- Also known as: Weather Forecast Romance
- 일기예보적연애
- Genre: Boys' love, Drama, Romance, Sports
- Directed by: Kim Ah Young
- Country of origin: Korea
- Original language: Korean language
- No. of seasons: 1
- No. of episodes: 8

Production
- Running time: 18 minutes

Original release
- Release: November 10, 2023

= A Breeze of Love =

2023 South Korean television series

A Breeze of Love (일기예보적연애) is a 2023 South Korean television series produced by WhyNot Media and released on iQIYI. Directed by Kim Ah Young, the main cast features Shin Jeong-you and Kim Myeong-chan.

==Synopsis==
Dong Uk struggles with chronic insomnia, haunted by nightly visions that prevent him from resting. Unexpectedly, he finds peace when sleeping beside Do Hyeon, sparking a unique bond between them. Although they feel deeply connected, cracks begin to show in their relationship: Dong Uk tries to hold on, while Do Hyeon fears what lies ahead once the happy moments fade.

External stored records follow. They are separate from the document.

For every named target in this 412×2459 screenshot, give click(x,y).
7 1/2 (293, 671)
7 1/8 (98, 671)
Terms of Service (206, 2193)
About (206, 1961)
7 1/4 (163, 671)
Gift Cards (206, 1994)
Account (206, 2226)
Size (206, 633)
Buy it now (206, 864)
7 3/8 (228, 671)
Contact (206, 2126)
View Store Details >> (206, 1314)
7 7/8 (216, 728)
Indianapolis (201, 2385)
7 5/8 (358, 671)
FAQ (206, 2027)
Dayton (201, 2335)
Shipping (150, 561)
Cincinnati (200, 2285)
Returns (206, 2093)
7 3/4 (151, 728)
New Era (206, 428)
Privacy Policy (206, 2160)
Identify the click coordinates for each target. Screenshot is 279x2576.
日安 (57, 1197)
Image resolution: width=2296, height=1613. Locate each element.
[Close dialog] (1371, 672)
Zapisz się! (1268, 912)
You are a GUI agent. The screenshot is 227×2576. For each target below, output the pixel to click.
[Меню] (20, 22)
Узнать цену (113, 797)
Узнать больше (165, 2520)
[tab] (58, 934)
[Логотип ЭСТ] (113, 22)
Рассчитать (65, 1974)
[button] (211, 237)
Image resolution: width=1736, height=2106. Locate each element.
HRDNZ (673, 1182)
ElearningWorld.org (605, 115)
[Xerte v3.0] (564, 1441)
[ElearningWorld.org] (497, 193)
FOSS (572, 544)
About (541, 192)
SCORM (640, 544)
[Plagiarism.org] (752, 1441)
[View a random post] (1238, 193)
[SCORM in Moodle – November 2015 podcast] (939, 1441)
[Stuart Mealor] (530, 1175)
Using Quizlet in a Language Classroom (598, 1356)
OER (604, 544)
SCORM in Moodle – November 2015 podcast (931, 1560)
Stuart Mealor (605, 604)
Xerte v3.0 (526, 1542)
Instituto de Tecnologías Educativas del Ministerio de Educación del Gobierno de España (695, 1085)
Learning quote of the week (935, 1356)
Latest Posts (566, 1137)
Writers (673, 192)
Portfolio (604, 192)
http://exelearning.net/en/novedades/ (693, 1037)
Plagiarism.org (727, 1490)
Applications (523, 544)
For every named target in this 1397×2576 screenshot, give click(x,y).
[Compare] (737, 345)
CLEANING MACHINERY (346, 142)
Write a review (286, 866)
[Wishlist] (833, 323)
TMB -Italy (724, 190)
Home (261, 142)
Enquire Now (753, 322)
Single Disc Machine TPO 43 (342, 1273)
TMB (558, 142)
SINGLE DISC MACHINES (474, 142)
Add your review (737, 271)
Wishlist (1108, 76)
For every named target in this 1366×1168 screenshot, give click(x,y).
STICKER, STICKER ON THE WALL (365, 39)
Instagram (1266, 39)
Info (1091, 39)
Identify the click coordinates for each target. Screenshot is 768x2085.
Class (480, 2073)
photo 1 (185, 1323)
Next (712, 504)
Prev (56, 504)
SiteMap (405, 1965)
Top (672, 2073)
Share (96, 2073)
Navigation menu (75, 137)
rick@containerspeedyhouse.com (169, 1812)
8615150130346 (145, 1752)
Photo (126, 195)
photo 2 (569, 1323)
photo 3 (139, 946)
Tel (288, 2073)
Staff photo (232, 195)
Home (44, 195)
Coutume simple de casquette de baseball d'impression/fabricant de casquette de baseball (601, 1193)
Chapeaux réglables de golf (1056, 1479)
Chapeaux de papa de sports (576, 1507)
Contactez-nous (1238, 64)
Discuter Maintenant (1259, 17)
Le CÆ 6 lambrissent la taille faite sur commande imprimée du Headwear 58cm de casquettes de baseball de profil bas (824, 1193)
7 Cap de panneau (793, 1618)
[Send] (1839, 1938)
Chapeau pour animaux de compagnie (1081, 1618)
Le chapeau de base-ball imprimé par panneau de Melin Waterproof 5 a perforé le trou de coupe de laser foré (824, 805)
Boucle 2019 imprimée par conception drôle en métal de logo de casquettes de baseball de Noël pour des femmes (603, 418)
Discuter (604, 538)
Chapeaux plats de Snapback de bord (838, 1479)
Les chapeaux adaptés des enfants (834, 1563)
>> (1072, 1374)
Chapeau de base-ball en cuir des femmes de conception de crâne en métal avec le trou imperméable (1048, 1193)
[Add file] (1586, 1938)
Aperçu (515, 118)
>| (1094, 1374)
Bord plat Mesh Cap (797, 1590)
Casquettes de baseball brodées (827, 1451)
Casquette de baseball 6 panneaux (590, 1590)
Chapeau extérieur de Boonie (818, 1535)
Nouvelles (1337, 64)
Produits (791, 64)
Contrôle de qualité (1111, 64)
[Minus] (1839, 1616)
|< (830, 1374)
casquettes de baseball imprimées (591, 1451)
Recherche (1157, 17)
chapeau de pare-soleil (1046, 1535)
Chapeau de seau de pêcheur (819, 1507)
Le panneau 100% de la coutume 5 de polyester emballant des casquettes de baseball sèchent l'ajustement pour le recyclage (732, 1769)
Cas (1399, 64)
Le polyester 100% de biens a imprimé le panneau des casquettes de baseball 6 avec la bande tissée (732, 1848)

Much like a weather forecast, their love proves unpredictable, shifting between calm and turbulence.

==Cast==
===Main===
- Shin Jeong-you as Ban Dong Uk
- Woo Ji-han as Lee Do Hyeon

===Supporting===
- Kim Hyun Jae as Yang Seung Ju
- Lee Seo Bin as Kim Hye In

==Production==
The series was directed by Kim Ah Young and produced by WhyNot Media. With eight episodes of approximately 18 minutes each, the production explores themes of youth, romance, and sports, with basketball serving as a central backdrop.

==Broadcast==
A Breeze of Love premiered on November 10, 2023, with all eight episodes released directly on iQIYI.

==Reception==
A Breeze of Love received attention from South Korean and international media. On MyDramaList, the series holds a rating of 8.2/10 from more than 1,400 users. Buzzfeed included the drama in a list of recommended series for fans of romantic rivalries, Abstractaf described it as a light and enjoyable romance, and Sports Khan highlighted basketball as a metaphor for the emotional struggles of the protagonists.